We hardly export IT services worth $4 billion (formally or otherwise). Pakistan could comfortably cross the $25 billion IT export barrier in next five years.

But for that the government would have to patronise IT exporters by ensuring top class internet services 24/7 for the IT exporters at reasonable rates and uninterrupted quality power supply at all software hubs (since software houses require less space most are located in the same building or vicinity).

The third avenue of potential growth is agriculture. We have brutally massacred our most comprehensive agriculture infrastructure in the last seventy years.

Our barrages are in shambles, the canals badly need repair and removal of silt. The water distribution through canals has eliminated poor farmers.

We have made our seed research centres redundant (they once regularly provided us with new quality seed varieties). The provincial agriculture extension departments have simply crumbled.

They now mostly provide services to the big and influential landlords who also have at their disposal the equipment meant to facilitate small farmers.

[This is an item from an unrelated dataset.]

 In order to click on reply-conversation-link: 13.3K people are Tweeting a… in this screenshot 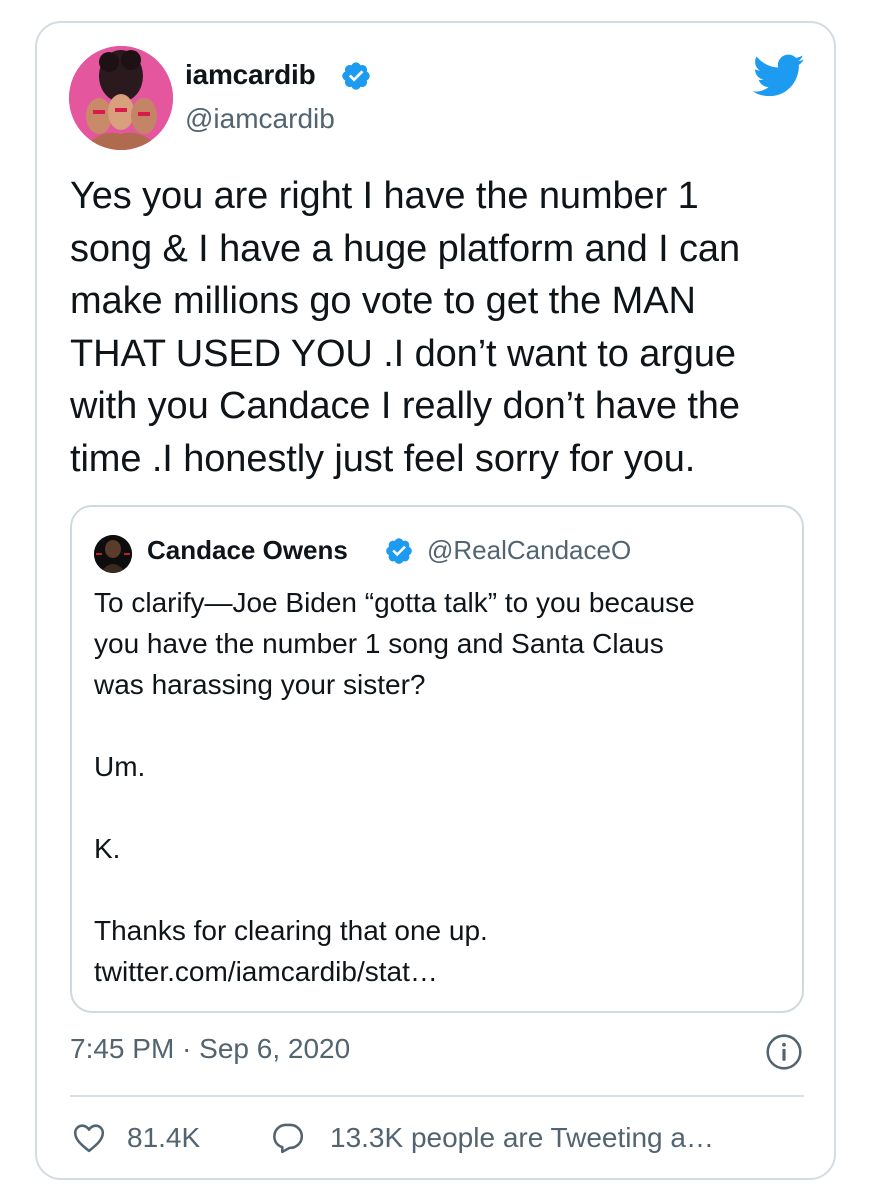, I will do `click(492, 1138)`.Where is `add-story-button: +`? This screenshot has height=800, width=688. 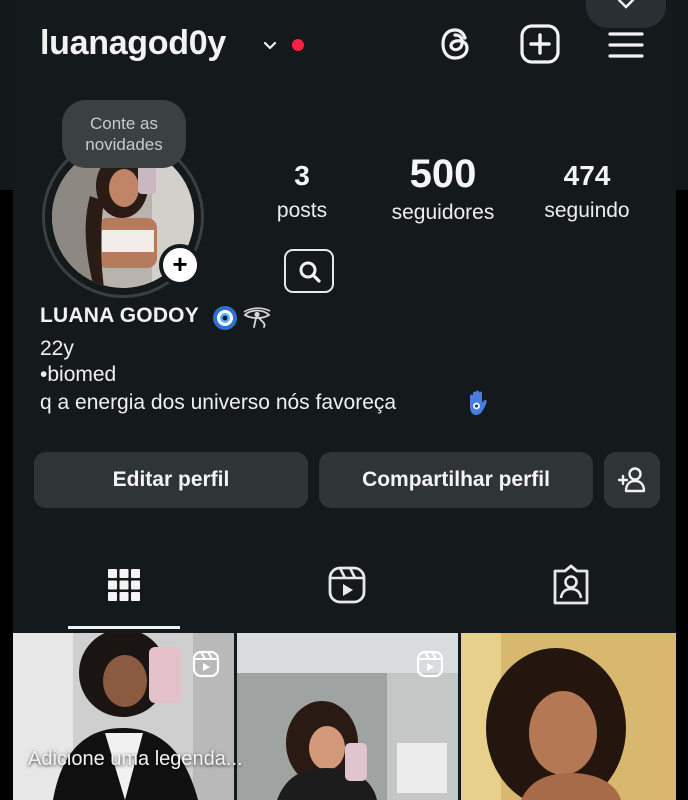 add-story-button: + is located at coordinates (180, 265).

The extension officials are required to spend most of their time in fields rather than sitting in their offices and doing nothing.

Chinese mechanised and upgraded their agriculture development before opting for mega manufacturing activities. Their per hectare yield in all crops that Pakistan cultivates was lower in the 1960s.

Its productivity in all these crops is now double than that of Pakistan. We have lower sugarcane, wheat, and rice productivity than India.

Though claiming to be an agricultural economy, we import more agricultural products than we export. Pakistan has excess agricultural labour that accounts for almost 40 percent of its total workforce.

We would have to modernise agriculture by accelerating mechanisation, use of reliable high yielding seed. Adopting the sprinkle irrigation method and moving from manual to mechanised harvesting.

Static industrialisation is also keeping our agricultural practices backward. Mechanisation would spare a lot of agricultural labour force that only industries could absorb.

The United States agricultural workforce has reduced from 20 percent of the population to only one percent, still it is generating exportable surpluses in agriculture.

Our agricultural exports could cross $25 billion in five years if we increase our yields to near global best (we have the potential, as some farmers match global best). We will also have to establish agro-based value-added export industries to exploit our export potential (instead of exporting citrus fruit and mango we should export quality juices).

Achieving these potentials would not be easy. It needs a dedicated team of selfless individuals who keep national interest over their petty personal interests. The entrenched economies of China and India would resist our penetration in their markets.

We can do it by ensuring low cost, efficient and quality exports of goods and services (their costs should be higher because of their higher per capita income if we remove our inefficiencies).